Stored items from a collection ->
* * * * * * *

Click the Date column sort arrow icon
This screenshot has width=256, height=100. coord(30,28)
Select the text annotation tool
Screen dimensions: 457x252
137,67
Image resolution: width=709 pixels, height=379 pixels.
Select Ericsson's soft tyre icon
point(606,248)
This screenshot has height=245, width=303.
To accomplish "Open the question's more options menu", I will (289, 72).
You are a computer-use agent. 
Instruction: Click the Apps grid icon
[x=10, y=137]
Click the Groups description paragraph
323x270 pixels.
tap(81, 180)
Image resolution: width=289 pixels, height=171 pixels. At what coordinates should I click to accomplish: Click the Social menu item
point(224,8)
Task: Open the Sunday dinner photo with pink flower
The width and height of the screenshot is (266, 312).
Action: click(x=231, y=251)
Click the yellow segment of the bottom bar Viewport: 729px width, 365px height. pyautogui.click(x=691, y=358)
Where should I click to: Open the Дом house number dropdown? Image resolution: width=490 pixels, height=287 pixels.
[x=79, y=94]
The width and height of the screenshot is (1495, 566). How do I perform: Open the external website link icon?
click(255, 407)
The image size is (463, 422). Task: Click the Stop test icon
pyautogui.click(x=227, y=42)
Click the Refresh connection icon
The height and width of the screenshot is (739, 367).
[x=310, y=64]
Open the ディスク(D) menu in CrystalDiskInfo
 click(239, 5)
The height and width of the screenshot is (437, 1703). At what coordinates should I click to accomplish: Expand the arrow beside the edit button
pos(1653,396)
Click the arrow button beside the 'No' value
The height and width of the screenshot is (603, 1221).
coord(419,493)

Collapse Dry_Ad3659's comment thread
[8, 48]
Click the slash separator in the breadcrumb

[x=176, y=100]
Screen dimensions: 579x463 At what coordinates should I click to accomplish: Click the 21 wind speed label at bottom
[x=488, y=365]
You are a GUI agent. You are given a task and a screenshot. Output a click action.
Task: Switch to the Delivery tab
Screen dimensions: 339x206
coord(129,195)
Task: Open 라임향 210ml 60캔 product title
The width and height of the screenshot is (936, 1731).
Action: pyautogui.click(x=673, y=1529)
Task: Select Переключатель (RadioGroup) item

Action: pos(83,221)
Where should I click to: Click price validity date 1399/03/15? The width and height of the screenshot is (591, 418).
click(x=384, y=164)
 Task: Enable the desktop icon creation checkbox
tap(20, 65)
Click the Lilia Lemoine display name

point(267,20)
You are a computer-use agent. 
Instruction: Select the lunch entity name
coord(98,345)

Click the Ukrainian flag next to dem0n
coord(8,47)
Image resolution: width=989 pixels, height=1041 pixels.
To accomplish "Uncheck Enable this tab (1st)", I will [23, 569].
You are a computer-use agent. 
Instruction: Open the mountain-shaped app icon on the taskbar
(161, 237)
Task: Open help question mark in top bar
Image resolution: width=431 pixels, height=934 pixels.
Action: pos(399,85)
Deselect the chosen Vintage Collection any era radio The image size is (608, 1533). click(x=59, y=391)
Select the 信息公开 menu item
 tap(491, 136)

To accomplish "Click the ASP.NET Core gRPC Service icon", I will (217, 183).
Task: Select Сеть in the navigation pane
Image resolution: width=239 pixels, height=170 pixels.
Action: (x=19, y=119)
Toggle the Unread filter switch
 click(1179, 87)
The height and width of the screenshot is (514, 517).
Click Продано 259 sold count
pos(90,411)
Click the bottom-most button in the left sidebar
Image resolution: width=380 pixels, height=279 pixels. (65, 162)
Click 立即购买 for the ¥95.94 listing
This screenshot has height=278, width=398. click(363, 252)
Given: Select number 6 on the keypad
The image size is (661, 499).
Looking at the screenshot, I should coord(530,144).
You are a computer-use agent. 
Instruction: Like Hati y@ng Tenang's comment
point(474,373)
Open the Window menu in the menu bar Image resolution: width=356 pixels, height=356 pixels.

* * * * * * *

YOUR OBJECTIVE -> Retype each record. Keep every character as it is.

REPLY TO THE TASK ->
Click the Date column sort arrow icon
This screenshot has width=256, height=100. coord(30,28)
Select the text annotation tool
Screen dimensions: 457x252
137,67
Image resolution: width=709 pixels, height=379 pixels.
Select Ericsson's soft tyre icon
point(606,248)
This screenshot has height=245, width=303.
To accomplish "Open the question's more options menu", I will (289, 72).
You are a computer-use agent. 
Instruction: Click the Apps grid icon
[x=10, y=137]
Click the Groups description paragraph
323x270 pixels.
tap(81, 180)
Image resolution: width=289 pixels, height=171 pixels. At what coordinates should I click to accomplish: Click the Social menu item
point(224,8)
Task: Open the Sunday dinner photo with pink flower
The width and height of the screenshot is (266, 312).
Action: click(x=231, y=251)
Click the yellow segment of the bottom bar Viewport: 729px width, 365px height. pyautogui.click(x=691, y=358)
Where should I click to: Open the Дом house number dropdown? Image resolution: width=490 pixels, height=287 pixels.
[x=79, y=94]
The width and height of the screenshot is (1495, 566). How do I perform: Open the external website link icon?
click(255, 407)
The image size is (463, 422). Task: Click the Stop test icon
pyautogui.click(x=227, y=42)
Click the Refresh connection icon
The height and width of the screenshot is (739, 367).
[x=310, y=64]
Open the ディスク(D) menu in CrystalDiskInfo
 click(239, 5)
The height and width of the screenshot is (437, 1703). At what coordinates should I click to accomplish: Expand the arrow beside the edit button
pos(1653,396)
Click the arrow button beside the 'No' value
The height and width of the screenshot is (603, 1221).
coord(419,493)

Collapse Dry_Ad3659's comment thread
[8, 48]
Click the slash separator in the breadcrumb

[x=176, y=100]
Screen dimensions: 579x463 At what coordinates should I click to accomplish: Click the 21 wind speed label at bottom
[x=488, y=365]
You are a GUI agent. You are given a task and a screenshot. Output a click action.
Task: Switch to the Delivery tab
Screen dimensions: 339x206
coord(129,195)
Task: Open 라임향 210ml 60캔 product title
The width and height of the screenshot is (936, 1731).
Action: pyautogui.click(x=673, y=1529)
Task: Select Переключатель (RadioGroup) item

Action: pos(83,221)
Where should I click to: Click price validity date 1399/03/15? The width and height of the screenshot is (591, 418).
click(x=384, y=164)
 Task: Enable the desktop icon creation checkbox
tap(20, 65)
Click the Lilia Lemoine display name

point(267,20)
You are a computer-use agent. 
Instruction: Select the lunch entity name
coord(98,345)

Click the Ukrainian flag next to dem0n
coord(8,47)
Image resolution: width=989 pixels, height=1041 pixels.
To accomplish "Uncheck Enable this tab (1st)", I will [23, 569].
You are a computer-use agent. 
Instruction: Open the mountain-shaped app icon on the taskbar
(161, 237)
Task: Open help question mark in top bar
Image resolution: width=431 pixels, height=934 pixels.
Action: pos(399,85)
Deselect the chosen Vintage Collection any era radio The image size is (608, 1533). click(x=59, y=391)
Select the 信息公开 menu item
 tap(491, 136)

To accomplish "Click the ASP.NET Core gRPC Service icon", I will (217, 183).
Task: Select Сеть in the navigation pane
Image resolution: width=239 pixels, height=170 pixels.
Action: (x=19, y=119)
Toggle the Unread filter switch
 click(1179, 87)
The height and width of the screenshot is (514, 517).
Click Продано 259 sold count
pos(90,411)
Click the bottom-most button in the left sidebar
Image resolution: width=380 pixels, height=279 pixels. (65, 162)
Click 立即购买 for the ¥95.94 listing
This screenshot has height=278, width=398. click(363, 252)
Given: Select number 6 on the keypad
The image size is (661, 499).
Looking at the screenshot, I should coord(530,144).
You are a computer-use agent. 
Instruction: Like Hati y@ng Tenang's comment
point(474,373)
Open the Window menu in the menu bar Image resolution: width=356 pixels, height=356 pixels.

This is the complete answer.